Among the missing works, one stood out: Hendrick Avercamp’s “Winter Landscape with Skater and Other Figures,” a finely observed winter scene featuring skaters and a stone arch. Over the years, several stolen pieces were recovered—Pissarro’s “Bassins Duquesne et Berrigny” among them—but the Avercamp remained elusive. The investigation grew cold, with few leads and no arrests, until an unlikely series of events revived the search.

The $18 Pillow: An Unusual Lead

In 2021 the case took an unexpected turn. Warren Fletcher, a nephew of the Stoddards, contacted Cliff Schorer, a well-known art dealer and amateur sleuth who had a track record of recovering stolen works. Schorer concentrated on tracking the Avercamp because of its distinctive visual elements.

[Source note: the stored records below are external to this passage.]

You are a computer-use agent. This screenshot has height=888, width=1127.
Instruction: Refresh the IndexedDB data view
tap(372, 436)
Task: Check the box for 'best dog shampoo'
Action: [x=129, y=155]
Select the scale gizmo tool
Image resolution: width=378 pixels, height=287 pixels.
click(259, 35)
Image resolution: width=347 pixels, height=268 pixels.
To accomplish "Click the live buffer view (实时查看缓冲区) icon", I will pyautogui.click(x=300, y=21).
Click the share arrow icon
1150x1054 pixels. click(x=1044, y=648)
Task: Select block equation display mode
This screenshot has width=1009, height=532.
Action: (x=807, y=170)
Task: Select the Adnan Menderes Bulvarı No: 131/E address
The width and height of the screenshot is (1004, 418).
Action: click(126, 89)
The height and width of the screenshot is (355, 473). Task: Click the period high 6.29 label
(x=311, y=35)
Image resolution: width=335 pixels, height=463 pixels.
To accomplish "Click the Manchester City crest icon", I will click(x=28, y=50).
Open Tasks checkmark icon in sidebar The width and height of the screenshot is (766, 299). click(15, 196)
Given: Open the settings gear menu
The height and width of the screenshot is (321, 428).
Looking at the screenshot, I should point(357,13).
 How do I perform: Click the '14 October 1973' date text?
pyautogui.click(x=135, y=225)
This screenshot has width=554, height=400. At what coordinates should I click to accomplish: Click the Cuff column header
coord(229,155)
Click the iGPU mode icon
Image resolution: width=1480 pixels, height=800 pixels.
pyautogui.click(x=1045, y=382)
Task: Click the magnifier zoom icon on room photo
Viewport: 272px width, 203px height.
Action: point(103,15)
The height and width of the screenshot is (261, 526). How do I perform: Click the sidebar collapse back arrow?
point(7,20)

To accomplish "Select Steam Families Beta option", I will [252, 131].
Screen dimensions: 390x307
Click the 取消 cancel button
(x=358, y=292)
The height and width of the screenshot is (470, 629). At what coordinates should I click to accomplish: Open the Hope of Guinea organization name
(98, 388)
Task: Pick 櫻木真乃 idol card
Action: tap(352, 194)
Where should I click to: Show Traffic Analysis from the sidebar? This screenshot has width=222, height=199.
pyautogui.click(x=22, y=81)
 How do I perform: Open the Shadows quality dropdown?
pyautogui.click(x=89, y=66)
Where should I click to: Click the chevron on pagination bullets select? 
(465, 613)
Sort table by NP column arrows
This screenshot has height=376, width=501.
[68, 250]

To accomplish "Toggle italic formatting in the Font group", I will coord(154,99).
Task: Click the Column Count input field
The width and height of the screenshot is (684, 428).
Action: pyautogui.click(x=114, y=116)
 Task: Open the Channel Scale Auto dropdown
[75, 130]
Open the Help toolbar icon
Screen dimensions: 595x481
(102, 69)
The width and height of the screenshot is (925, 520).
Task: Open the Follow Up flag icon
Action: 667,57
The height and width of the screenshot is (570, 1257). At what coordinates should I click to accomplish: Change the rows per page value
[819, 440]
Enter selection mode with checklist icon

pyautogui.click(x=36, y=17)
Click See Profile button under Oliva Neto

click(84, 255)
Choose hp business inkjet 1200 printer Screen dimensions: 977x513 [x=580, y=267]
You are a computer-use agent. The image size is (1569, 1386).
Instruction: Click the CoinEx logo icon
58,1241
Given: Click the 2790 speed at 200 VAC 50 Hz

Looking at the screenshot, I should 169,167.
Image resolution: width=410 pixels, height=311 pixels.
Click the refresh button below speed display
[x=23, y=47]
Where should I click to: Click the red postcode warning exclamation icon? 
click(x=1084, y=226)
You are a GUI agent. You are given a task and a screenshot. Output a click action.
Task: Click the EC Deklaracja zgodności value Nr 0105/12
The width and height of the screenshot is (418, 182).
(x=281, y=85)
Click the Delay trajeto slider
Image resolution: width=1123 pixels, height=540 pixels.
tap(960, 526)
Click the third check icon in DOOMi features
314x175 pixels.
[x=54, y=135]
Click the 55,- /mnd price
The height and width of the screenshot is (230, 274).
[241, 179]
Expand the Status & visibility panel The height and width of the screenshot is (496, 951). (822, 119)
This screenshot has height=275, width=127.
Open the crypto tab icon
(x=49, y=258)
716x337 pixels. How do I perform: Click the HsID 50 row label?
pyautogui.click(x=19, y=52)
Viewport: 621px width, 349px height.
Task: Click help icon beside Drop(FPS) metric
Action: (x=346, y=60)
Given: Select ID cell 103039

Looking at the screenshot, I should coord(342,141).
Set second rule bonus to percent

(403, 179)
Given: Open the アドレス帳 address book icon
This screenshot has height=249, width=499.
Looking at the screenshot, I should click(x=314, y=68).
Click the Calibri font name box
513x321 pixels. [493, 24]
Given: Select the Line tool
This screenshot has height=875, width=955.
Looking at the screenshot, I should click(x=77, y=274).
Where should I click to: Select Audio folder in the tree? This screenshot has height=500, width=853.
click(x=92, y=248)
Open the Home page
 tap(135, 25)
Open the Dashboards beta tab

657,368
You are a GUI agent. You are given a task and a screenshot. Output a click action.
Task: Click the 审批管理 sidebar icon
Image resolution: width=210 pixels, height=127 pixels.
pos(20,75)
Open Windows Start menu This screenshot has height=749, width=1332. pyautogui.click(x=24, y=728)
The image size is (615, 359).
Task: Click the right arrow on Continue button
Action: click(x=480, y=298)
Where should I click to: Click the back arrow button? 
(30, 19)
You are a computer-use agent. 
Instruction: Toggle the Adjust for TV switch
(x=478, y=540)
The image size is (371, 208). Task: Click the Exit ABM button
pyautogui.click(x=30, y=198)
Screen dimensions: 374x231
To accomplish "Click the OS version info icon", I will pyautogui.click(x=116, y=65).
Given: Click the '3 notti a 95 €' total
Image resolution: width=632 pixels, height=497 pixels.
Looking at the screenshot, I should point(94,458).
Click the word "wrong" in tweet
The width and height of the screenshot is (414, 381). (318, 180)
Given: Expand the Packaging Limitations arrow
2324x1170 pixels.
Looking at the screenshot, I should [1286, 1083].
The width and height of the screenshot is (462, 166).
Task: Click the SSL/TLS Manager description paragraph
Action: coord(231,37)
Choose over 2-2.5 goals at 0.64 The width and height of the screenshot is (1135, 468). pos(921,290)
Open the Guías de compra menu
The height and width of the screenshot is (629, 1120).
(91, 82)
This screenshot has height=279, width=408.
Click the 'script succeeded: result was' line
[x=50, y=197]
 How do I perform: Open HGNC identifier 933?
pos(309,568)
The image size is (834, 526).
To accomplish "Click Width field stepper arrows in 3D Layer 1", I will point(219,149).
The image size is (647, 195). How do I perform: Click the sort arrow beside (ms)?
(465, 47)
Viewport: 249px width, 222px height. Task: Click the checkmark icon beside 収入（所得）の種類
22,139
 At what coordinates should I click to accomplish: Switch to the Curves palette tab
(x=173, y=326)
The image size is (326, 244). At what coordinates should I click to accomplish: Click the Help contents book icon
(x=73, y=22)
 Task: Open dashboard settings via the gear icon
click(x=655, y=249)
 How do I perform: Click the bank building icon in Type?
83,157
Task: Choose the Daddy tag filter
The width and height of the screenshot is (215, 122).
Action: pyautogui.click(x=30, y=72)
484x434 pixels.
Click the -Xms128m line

While searching online, Schorer noticed a throw pillow listed for just $18 on a marketplace site. The pillow was not a precise reproduction, but its image included fragments of the Avercamp painting—the skaters, the stone bridge, and a gray winter sky—enough to draw his attention and spark further investigation.

Following the Image Trail

Schorer used reverse image search to trace the pillow’s design back to a color reproduction of the painting on Pixels.com. That reproduction had been photographed years after the theft, suggesting the painting had surfaced publicly. Schorer’s research led him to a 1995 art fair in the Netherlands where the work had been shown and properly attributed to Hendrick Avercamp, although the purchaser at the time believed it to be by Avercamp’s student and nephew, Barent.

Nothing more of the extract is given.